Of course, then I worry that they will escape at night and bring the rest of the spider family to my ceiling to kill me.  I know they’re sitting in the vacuum bag, plotting.  I’m totally going to need a new vacuum.  And Zoo can’t ever leave the house again, unless he leaves behind someone to kill the spiders.

time won’t give me time…

and time makes lovers feel, like they’ve got something real, but you and me we know we’ve got nothin’ but time…oh, sorry, having a Boy George 80′s moment.  I still love that song.

Anyway, here’s the deal – I want my cube clock back.

Seriously, I’m pretty good with new technology.  I switched from a PC to a Mac without much issue, I’ve installed software and moved from a Blackberry to a PalmPre with few difficulties.  I can work a remote, set my DVR.

I haven’t been able to work an alarm clock since my Sony cube.  I’ve had that cube since before college.  Which, was a while ago.  Quite a while ago, and I can’t believe it’s still working.
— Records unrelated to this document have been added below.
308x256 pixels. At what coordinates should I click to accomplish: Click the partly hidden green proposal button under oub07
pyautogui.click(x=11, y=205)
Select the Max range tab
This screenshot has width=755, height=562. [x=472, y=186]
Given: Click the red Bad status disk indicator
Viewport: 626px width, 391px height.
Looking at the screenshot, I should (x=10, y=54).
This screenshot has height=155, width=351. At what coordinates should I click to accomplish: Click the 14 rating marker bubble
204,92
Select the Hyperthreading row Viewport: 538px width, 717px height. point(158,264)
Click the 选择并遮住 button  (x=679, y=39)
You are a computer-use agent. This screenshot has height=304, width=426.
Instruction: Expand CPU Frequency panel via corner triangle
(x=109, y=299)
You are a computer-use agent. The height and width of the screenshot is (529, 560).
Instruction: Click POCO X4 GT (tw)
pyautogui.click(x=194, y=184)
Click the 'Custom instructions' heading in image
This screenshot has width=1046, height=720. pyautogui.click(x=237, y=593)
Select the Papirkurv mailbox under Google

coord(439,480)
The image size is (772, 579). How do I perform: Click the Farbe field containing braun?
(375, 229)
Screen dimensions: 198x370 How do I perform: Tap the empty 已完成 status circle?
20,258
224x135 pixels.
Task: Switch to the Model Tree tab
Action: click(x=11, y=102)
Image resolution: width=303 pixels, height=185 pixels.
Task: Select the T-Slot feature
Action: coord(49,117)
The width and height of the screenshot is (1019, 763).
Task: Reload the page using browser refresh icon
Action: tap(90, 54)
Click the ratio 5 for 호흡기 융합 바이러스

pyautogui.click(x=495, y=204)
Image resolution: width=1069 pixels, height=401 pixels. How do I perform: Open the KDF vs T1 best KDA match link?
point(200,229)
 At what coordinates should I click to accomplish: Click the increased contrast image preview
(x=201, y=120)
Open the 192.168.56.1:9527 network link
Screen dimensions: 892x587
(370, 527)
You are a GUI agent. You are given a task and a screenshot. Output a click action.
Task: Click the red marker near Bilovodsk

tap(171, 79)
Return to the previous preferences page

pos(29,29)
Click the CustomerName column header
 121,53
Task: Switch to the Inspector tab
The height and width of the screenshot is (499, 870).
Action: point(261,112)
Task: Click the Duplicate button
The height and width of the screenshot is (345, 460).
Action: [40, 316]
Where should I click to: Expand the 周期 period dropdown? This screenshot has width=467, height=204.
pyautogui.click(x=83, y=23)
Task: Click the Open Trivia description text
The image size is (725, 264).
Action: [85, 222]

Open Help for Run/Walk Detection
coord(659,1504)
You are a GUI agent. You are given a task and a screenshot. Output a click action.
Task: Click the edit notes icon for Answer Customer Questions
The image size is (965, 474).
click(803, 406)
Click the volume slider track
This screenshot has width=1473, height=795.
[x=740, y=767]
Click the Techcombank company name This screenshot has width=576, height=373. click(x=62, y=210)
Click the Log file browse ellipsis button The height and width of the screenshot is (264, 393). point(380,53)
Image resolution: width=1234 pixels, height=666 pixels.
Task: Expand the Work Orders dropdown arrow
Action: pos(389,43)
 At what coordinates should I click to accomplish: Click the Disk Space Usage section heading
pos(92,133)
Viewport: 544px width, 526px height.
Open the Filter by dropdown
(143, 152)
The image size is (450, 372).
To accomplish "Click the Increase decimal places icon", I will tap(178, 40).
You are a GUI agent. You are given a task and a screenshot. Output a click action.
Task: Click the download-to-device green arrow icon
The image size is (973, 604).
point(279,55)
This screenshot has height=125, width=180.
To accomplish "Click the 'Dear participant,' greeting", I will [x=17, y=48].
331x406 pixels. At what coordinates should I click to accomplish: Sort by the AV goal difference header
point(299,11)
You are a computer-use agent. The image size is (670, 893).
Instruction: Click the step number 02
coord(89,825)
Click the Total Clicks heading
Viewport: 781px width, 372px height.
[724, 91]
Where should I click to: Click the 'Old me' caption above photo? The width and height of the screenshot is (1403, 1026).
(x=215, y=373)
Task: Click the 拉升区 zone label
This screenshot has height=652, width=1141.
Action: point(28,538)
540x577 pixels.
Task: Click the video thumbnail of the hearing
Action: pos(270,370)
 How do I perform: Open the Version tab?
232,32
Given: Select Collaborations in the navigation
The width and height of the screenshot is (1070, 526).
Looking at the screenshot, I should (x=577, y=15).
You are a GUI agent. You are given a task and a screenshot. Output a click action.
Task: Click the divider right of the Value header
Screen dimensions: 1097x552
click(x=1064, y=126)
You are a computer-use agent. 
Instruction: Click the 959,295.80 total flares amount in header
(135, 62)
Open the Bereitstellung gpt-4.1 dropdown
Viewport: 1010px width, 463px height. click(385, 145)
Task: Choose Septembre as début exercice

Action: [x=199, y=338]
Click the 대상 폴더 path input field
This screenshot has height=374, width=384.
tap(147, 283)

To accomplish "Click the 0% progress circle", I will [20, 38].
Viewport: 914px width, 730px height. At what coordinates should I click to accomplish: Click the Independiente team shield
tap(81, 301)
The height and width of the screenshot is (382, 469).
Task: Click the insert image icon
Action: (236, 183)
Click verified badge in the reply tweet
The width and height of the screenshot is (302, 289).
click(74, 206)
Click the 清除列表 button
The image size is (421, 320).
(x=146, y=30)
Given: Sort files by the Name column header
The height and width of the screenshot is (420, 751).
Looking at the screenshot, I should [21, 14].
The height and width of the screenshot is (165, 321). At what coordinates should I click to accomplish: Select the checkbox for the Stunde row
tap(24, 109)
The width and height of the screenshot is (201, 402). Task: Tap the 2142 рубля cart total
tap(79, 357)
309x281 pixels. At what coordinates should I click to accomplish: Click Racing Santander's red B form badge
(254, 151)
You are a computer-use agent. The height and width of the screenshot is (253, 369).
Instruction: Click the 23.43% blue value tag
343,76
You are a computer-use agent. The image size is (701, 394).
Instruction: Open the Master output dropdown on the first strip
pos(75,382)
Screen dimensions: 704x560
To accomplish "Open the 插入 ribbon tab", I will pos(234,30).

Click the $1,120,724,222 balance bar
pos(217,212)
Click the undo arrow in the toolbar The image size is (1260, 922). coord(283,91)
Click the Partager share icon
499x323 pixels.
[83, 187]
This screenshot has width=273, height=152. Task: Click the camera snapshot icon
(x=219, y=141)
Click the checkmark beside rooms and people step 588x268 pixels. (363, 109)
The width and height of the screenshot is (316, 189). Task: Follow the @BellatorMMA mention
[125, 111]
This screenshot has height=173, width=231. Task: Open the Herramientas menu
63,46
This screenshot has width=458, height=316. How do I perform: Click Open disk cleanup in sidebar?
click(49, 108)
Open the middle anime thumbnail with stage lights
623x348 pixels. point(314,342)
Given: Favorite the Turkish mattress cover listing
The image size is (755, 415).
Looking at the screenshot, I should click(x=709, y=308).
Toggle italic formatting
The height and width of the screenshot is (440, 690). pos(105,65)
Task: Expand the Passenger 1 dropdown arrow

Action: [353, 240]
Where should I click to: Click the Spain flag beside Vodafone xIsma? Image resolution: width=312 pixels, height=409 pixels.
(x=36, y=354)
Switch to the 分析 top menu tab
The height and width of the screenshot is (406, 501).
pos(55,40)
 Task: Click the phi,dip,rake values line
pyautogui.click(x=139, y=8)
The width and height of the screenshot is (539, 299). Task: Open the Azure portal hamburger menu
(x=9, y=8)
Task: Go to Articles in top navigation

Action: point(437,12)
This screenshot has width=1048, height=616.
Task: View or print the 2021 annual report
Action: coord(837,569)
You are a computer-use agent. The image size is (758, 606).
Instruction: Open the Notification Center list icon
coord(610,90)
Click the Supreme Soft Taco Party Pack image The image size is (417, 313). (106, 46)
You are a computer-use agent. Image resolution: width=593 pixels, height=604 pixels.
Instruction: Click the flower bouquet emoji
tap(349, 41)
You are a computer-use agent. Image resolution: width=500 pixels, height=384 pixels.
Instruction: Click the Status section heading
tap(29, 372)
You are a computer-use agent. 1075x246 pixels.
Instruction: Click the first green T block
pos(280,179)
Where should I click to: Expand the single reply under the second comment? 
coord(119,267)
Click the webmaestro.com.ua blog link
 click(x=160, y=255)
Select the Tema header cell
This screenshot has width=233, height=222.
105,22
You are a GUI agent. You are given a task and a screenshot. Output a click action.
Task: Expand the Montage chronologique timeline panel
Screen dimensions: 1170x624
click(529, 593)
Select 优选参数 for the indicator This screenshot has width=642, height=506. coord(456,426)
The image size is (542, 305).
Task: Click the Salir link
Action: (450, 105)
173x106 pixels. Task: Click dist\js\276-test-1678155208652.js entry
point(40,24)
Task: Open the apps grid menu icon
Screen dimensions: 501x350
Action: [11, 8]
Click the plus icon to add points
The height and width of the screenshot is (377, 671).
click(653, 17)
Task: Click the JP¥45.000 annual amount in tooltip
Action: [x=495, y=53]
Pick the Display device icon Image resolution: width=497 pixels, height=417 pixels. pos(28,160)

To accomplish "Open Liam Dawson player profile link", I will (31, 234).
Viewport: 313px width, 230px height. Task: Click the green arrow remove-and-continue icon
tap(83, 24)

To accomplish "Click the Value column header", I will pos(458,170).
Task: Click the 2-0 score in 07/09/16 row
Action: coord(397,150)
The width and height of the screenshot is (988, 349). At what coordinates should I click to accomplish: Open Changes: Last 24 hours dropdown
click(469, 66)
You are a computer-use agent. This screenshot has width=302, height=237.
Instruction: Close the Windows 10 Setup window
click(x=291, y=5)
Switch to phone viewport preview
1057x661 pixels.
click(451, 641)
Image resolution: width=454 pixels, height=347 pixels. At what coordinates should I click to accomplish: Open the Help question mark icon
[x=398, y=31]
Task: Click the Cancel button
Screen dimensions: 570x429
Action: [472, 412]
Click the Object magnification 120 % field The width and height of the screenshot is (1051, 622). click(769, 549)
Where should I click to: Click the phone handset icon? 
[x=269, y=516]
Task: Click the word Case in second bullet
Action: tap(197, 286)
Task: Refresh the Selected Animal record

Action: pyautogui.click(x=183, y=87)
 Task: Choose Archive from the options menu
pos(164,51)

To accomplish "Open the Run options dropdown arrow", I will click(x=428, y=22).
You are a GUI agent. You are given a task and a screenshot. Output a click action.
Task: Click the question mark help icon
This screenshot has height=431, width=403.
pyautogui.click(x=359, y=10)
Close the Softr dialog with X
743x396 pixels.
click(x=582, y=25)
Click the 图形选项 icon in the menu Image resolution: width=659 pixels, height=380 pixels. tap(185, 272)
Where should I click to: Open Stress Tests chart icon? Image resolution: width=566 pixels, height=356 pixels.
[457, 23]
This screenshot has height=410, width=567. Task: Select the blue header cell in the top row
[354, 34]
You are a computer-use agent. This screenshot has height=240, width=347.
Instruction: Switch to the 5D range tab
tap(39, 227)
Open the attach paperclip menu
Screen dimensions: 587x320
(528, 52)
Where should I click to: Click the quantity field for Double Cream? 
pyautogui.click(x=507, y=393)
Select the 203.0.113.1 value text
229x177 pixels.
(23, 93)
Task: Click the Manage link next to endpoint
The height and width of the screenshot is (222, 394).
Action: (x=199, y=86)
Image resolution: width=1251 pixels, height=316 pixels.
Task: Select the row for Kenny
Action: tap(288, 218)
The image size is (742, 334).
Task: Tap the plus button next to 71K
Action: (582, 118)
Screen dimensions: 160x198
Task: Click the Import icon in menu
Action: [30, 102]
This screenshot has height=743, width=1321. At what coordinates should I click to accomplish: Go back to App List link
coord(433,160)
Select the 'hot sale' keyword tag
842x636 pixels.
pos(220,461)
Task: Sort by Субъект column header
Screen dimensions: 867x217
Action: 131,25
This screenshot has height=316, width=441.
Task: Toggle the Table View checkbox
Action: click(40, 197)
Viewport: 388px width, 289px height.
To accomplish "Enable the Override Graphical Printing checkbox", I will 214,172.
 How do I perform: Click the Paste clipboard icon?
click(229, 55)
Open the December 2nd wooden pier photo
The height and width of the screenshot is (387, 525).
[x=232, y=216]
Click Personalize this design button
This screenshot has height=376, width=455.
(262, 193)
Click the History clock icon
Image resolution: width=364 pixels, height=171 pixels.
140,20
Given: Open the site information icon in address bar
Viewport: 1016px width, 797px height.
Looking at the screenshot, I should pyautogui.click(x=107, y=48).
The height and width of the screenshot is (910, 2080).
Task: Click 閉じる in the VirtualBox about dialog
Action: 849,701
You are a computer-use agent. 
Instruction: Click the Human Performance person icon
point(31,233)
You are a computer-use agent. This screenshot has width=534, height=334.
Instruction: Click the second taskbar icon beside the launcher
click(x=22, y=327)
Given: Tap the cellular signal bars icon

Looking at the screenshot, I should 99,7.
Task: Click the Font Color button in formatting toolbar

See, it was on my side of the bed until Zoo and I had to switch sides for the kid.  And then since I was staying home and he was the only one going out to work, the clock stayed on his side.  And then I bought a new clock.  A big, shiny new clock that I didn’t know how to set.

Zoo set it for me and it took me the better part of six months to realize he’d set it to a Spanish radio station.  I couldn’t understand any of the songs when I woke up but I’m not a morning person and just assumed that I was really tired.

I have four new clocks – four perfectly good clocks and I can’t work any of them.  So, last week, I bought a new Sony cube.  I figured – it’s the cube!  Probably as easy as my old cube…a perfect solution.

I still can’t work it.

I know you’re saying to yourself, why doesn’t she just give him the new clock and take back the old clock? And I have no answer for you.  It’s not like the clock is being held hostage or anything.

As long as I’m confessing, I might as well admit that most of the time I end up watching the commercials on the shows I’ve DVR’d because I forget they’re recorded shows.  Just me?  Yes?